Robert Brownjohn’s ill-fated “Bachelor” cigarette pack concept from 1961: a great example of how a package can illustrate its contents with literal isometric views on each side. (Similar to the Long Egg 10-pack carton)
Why so ill-fated? From her book on Brownjohn’s life and work, Emily King provides an explanation and an object lesson in client relations for graphic designers:
Seldom straying far from a smoker’s hand, a cigarette packet is a de facto personal accessory. As such, it must be stylish and, from the tobacco company’s point of view, it should advertise their product as explicitly as possible. Brownjohn’s design for Bachelor cigarettes achieved these two aims with perfect conceptual economy. In terms of stripped-down chic, the Bachelor packet is unbeatable. Moreover, there is no better way of identifying a product by its package than simply illustrating it on the surface of the box. Why this design never went further than maquette stage is something of a mystery. Player’s Cigarettes, the manufacturer of the Bachelor brand… remained a highly conservative concern. …it is easy to imagine Brownjohn’s lack of inhibition did not endear him to the traditionalists on the Player’s board.

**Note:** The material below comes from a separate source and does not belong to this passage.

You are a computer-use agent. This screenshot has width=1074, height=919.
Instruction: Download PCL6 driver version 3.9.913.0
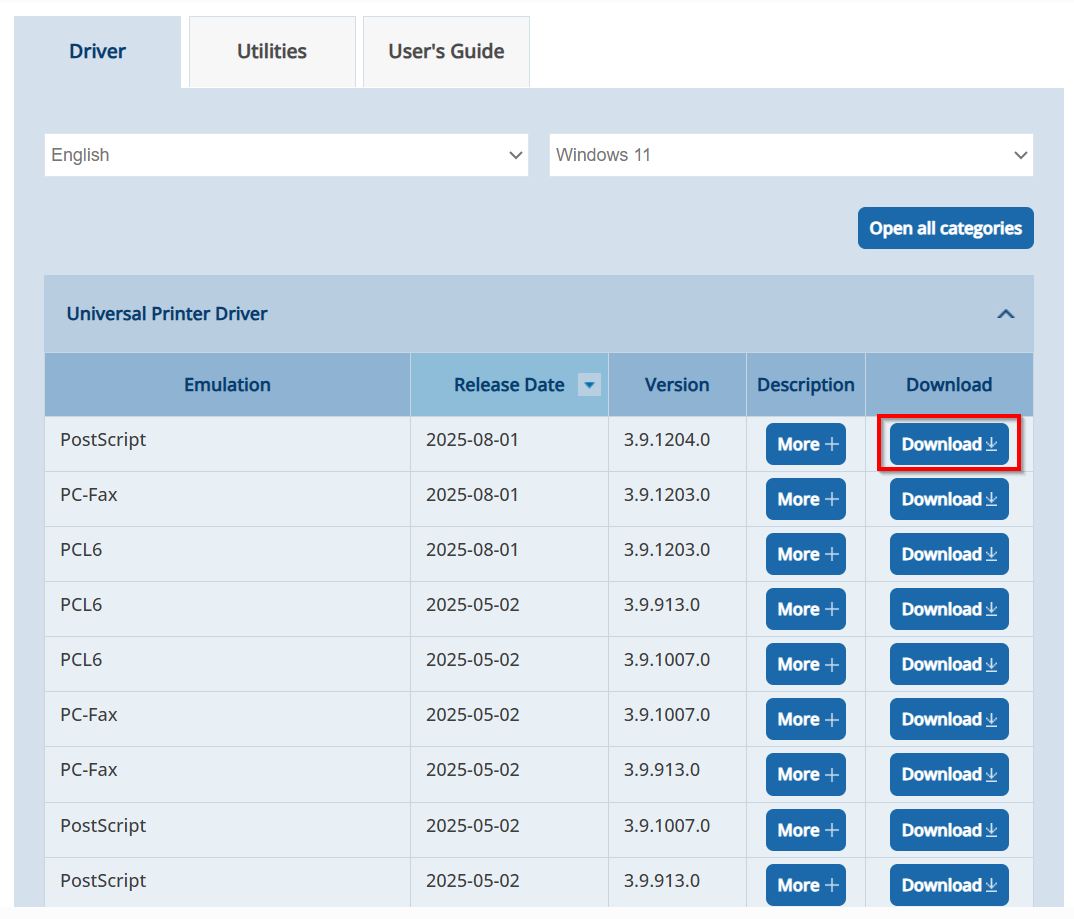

According to Alan Fletcher, Player’s Cigarettes reneged on the design because Brownjohn bragged about his idea around town, effectively pre-empting the product launch.
Willie Landels remembers Brownjohn filling his maquette with tampons and handing it around to the clients. This gesture is unlikely to have gone over well. In addition to straightforward provocation, it was a brilliant subversion of the box’s pretence of transparency. Brownjohn was exposing his own collusion with the social norms that govern which items are fit for public display and which must remain hidden.
Emily King
Robert Brownjohn: Sex and Typography: 1925-1970 Life and Work
(Another version of Brownjohn’s Bachelor pack, after the fold…)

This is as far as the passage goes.